Using the Design System Kit you quickly define and organize design aspects into a browsable and live-searchable design system. Hierachies between design aspects are established using plain simple directories. Creating documentation is as easy as adding a Markdown formatted file to a directory inside the design definitions tree.
Visit the GitHub releases page and download the binary for your architecture. For macOS use dsk-darwin-amd64, for Linux use dsk-linux-amd64.
After downloading, you need to make the binary excutable.
chmod +x dsk
Now run the dsk command, providing it with the path of the design definitions tree. Double-clicking the command, works fine as well. In that case it'll use the current directory as the design definitions tree.
./dsk example
Finally open the web application in your browser, to browse through the design system.
The design definitions tree (DDT for short), is a tree of directories and subdirectories. Each of these directories stands for a design aspect in the hierarchy of your design system, these might be actual components, when you are documenting the user interface, or chapters of your company's guide into its design culture.
Each directory may hold several files to document these design aspects: a configuration file, to add meta data or supporting assets that can be downloaded through the frontend.
example
├── AUTHORS.txt <- authors database, see "Authors" below
├── DataEntry
│ ├── Button <- "Button" design aspect
│ │ └── ...
│ ├── TextField <- "TextField" design aspect
│ │ ├── Password <- nested "Password" design aspect
│ │ │ └── readme.md
│ │ ├── api.md <- document
│ │ ├── exploration.sketch <- asset
│ │ ├── meta.yml <- meta data file
│ │ ├── explain.md <- document
│ │ └── unmask.svg <- asset
Note: Directories beginning with an underscore (_), x- and x_ or a dot (.) are ignored.
Aspects are documented by adding
Markdown formatted
documentation files to their directory. A readme.md file, may describe
an aspect or give clues how to use a certain component. You can split documentation
over several files when you like to. We usually use api.md, explain.md or
comments.md.

....................

Instruction 1: In the Design System Kit text, which binary should a Linux user download?
Instruction 2: Write out the part of the Design System Kit text that begins at the words "chmod +x dsk" and stops after "through the frontend.".
Instruction 3: Pick up the Design System Kit text after its final sentence and keep writing it.
The listing has no connection to the Design System Kit text.

Source excerpt:
....................

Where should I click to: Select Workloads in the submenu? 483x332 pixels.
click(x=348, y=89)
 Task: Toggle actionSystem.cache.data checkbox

....................

Reply 1: dsk-linux-amd64

Reply 2:
chmod +x dsk
Now run the dsk command, providing it with the path of the design definitions tree. Double-clicking the command, works fine as well. In that case it'll use the current directory as the design definitions tree.
./dsk example
Finally open the web application in your browser, to browse through the design system.
The design definitions tree (DDT for short), is a tree of directories and subdirectories. Each of these directories stands for a design aspect in the hierarchy of your design system, these might be actual components, when you are documenting the user interface, or chapters of your company's guide into its design culture.
Each directory may hold several files to document these design aspects: a configuration file, to add meta data or supporting assets that can be downloaded through the frontend.

Reply 3:
Note: readme.md is in no ways treated specially by dsk, but is usually displayed by
GitHub as the primary document in the web interface.
Another note: If you prefer plain HTML documents over Markdown, these are
supported too. For this use .html instead of .md as the file
extension.
To add more information to an aspect, we use a file called meta.yml. This
file holds meta data, like a short description, tags and authors, about an aspect.
The file uses the easy to write YAML
format.
Note: If you prefer to use JSON as a format,
that is supported too. Just exchange .yml for .json as the
extension.
An example of a full meta data file looks like this:
authors:
- [email protected]
- [email protected]
description: >
This is a very very very fancy component. Lorem ipsum dolor sit amet,
sadipscing elitr, sed diam nonumy eirmod tempor invidunt ut labore
magna aliquyam erat, sed diam voluptua.
keywords:
- typography
- font
- type
related:
- DataEntry/TextField
tags:
- priority/1
- release/0.1
- progress/empty
version: 1.2.3Possible meta data keys are:
authors: An array of email addresses of the document authors; see below.description: A single sentence that roughly describes the design aspect.keywords: An array of terms that are searched in addition totags.related: An array of related aspect URLs within dsk.tags: An array of tags to group related aspects together.version: A freeform version string.
Each design aspect may be authored by one or multiple humans. To assign
yourself, use the authors option in the meta.yml configuration file.
To enable automatic full names for each author, create an AUTHORS.txt file
inside the root of the DDT first. Each line of the file lists an author's full
name and her/his email address in angle brackets.
Christoph Labacher <[email protected]>
Marius Wilms <[email protected]>
Aspects and documents by default appear in the same order as they are stored on your disk. But sometimes order matters. To manually set the order you prefix aspects or documents with an order number like so:
example
├── DataEntry
│ ├── 01_TextField <-- now comes before "Button"
│ │ ├── ...
│ │ ├── 01_explain.md <-- now comes before "api.md"
│ │ └── 02_api.md
│ ├── 02_Button
│ │ └── ...
Valid order number prefixes look like 01_, 01-, 1_ or 1-.
Architecture-wise dsk is split into a backend and frontend. The backend implemented in Go takes care of understanding the defintions tree and provides a REST API for the frontend, usually implemented in JavaScript.
Frontends are pluggable and the decoupled design allows you to create indvidually branded frontends. These are entirely free in their implementation, they must adher to only a minimal set of rules.
The frontend and backend and are than later compiled together into a single binary, making it usuable as a publicly hosted web application or a locally running design tool.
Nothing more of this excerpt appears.